Our method enables distributed algorithms to run significantly faster than parallel Stochastic Gradient Descent (SGD), which uses AllReduce for synchronization, in communication-bound settings. In this setting, it also trains better models in less time than with SGD. For example, a variant of SGP trains a model with final top-1 validation accuracy that is one percent higher than that of standard parallel SGD in half the time. For researchers who want to reproduce or build on this work, we’ve made our code publicly available here.

How it works:

We propose and analyze a variant of SGP, called Overlap SGP, which overlaps communication and computation to hide communication overhead. SGP is an algorithm that blends parallel SGD and the push-sum operation for approximate distributed averaging. Distributed data-parallel methods for training DNN aim to speed up training by taking advantage of parallel computing resources to concurrently process multiple data points. This involves some communication overhead to synchronize models across all of the compute nodes.

Standard parallel SGD uses the AllReduce operation for this synchronization, but AllReduce is a blocking operation, which means all nodes must wait until the operation completes before they proceed to the next step, so one slow node or one slow communication link will delay the entire system. In contrast, push-sum is a gossip-based message passing algorithm, which can be run in a nonblocking, asynchronous manner. In gossip protocols, each node sends and receives messages to a small subset of other nodes in the system, and information gradually diffuses across the network. With push-sum, nodes do not need to wait until any operation completes before they proceed to the next step in the algorithm.

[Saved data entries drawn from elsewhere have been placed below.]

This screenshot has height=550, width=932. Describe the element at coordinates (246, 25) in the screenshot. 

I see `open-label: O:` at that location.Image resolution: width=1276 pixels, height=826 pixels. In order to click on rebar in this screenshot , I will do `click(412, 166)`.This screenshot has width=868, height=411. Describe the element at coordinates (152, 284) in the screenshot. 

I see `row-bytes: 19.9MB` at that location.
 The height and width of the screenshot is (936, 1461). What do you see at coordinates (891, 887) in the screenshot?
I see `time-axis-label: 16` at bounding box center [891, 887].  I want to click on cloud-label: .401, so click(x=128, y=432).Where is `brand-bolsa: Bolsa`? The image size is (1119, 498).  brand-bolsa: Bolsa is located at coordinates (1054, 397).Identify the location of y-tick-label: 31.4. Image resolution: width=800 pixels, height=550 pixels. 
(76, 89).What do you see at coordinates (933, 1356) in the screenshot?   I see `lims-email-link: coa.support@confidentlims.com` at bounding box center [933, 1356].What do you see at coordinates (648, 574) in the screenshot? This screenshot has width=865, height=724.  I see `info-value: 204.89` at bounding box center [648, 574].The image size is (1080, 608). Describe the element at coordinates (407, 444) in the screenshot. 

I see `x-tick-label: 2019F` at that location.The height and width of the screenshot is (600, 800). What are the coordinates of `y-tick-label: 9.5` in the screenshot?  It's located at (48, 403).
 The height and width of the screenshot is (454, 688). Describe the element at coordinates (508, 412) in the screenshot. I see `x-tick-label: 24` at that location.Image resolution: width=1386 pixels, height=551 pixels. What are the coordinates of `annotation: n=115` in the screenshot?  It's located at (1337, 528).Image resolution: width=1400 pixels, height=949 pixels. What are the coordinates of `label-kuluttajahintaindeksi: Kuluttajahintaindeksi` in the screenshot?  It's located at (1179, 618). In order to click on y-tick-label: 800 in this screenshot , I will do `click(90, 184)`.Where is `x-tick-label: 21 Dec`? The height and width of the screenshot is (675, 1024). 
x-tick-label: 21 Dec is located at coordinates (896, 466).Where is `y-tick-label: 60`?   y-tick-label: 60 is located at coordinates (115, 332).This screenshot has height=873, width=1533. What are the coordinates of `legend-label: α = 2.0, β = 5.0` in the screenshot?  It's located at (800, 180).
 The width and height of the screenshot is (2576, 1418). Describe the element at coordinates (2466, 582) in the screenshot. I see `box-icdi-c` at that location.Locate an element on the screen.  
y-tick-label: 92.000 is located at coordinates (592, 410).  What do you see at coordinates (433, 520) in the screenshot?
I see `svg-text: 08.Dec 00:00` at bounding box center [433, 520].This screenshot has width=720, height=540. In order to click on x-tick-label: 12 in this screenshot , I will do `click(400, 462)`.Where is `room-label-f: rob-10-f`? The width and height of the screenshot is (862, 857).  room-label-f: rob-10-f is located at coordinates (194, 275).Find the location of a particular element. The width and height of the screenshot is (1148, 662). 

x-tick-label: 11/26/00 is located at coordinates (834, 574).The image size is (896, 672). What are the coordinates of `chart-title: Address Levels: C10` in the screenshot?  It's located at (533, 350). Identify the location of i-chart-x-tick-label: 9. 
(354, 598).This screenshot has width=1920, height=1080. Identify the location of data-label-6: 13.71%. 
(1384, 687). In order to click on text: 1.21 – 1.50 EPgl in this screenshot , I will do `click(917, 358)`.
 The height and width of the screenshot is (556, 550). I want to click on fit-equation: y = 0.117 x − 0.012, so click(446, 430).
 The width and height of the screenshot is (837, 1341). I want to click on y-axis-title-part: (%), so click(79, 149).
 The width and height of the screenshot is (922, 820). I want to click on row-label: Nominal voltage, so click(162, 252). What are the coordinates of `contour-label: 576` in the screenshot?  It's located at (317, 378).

SGP is obtained by interleaving one local SGD update with one iteration of push-sum at each node. SGP (and Overlap SGP) converges to a stationary point of smooth nonconvex functions. Existing gossip-based approaches explored in the context of training DNNs are constrained to use symmetric communication (aka push-pull). For instance, if node i sends to node j, then i must also receive from j before proceeding. This inherently requires deadlock avoidance and more synchronization, making these approaches slower and more sensitive to stragglers.

Our approach, instead, uses directed messaging (push only). This enables the use of generic communication topologies that may be directed (asymmetric), sparse, and time-varying. To hide communication overhead, we can overlap gradient computation with communication. Nodes send messages to their out-neighbors after every update (nonblocking). They can also receive incoming messages at any time and incorporate them before the next update. Asynchronous algorithms generally run faster but may introduce additional errors that hamper performance, leading to a trade-off. We can explicitly control the degree of asynchrony in SGP: If a node hasn’t received messages from an in-neighbor after a certain number of iterations, then it waits to receive the messages before proceeding. We study the methods over several computing infrastructures and provide assessments on image classification and neural machine translation tasks.

Why it matters:

Deep learning is largely an empirical field, where SGD and related first-order methods have been the workhorse for training neural networks. As researchers continue to explore increasingly larger models, communication overhead will remain a bottleneck for distributed training. Our new method helps accelerate the training of DNN models using asynchronous distributed data-parallel algorithms.

Being able to train models faster will make it possible to retrain models more frequently and explore new models more rapidly. Subsequently, this increases the potential for building models with more accurate and relevant predictions. With this study and public release of our code, we hope the AI community can build on this work and, ultimately, advance science faster.